Combination of Northwest flavor and Sichuan cuisine – spicy paste version of boiled meat slices
Impromptu want to make boiled meat slices, but found that there is no red oil bean paste, and there happens to be a spicy bag loved by children recently, so I used this Yinchuan flavor boiled meat slice. Personally, I think the taste is quite good!
Ingredients
200g beef tenderloin1 bean skin
2 yellow bean sprouts
4 Xiaoke parsley
3 chives
3 small dried red peppers
A pinch of Pepper (about 15 grains)
About 60g spicy paste dry material
2 cloves chopped garlic
A little salt
A spoonful of soy sauce
A little cooking wine
Directions
Step 1
A collection of various ingredients. Here is a brief introduction to the spicy dry bag of Yinchuan snacks, chili noodles and dry bag made of various spices. Don't be frightened by its appearance.
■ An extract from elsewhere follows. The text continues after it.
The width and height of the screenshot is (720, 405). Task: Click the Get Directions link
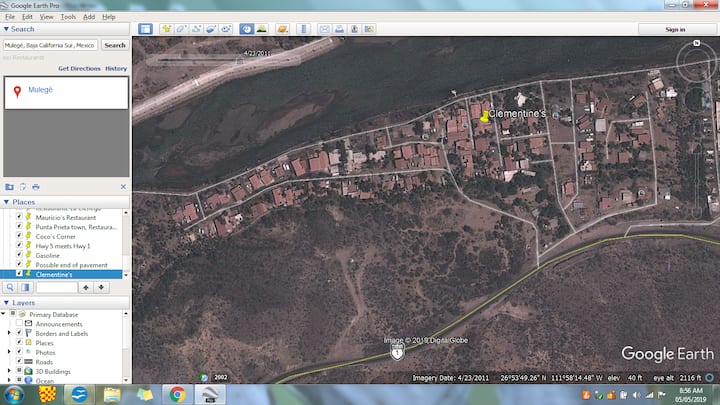click(x=79, y=69)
It's not very spicy but very fragrant
Step 2
Slice beef tenderloin, marinate it for a while with a small amount of salt, soy sauce and cooking wine
Step 3
Next, prepare other materials. Cut the bean skin into small pieces, clean and wash the bean sprouts, boil them in the pot, and cut the parsley into small pieces
Step 4
Stir fry a wok with peppers and dried red peppers, and dry slowly over low heat until the fragrance overflows
Step 5
Chop the roasted pepper and dried pepper, or roll with a rolling pin until crushed
Step 6
Pour a cup of water into the pot and bring to a boil. Put the spicy paste bag into the pot and bring to a boil
Step 7
Slide the beef slices into the pot, cook for a while, change color, and then add the chopped parsley, and then pour the boiled bean skin and bean sprouts into the pot to boil
Step 8
Put minced garlic, dried pepper and prickly ash on top of the dish
Step 9
Heat the hot oil in another pot and pour the hot oil into the minced garlic and pepper. I like it with a grin and overflow with the fragrance
Step 10
Add chopped chives and stir well. Enjoy it quickly. It's too much to eat.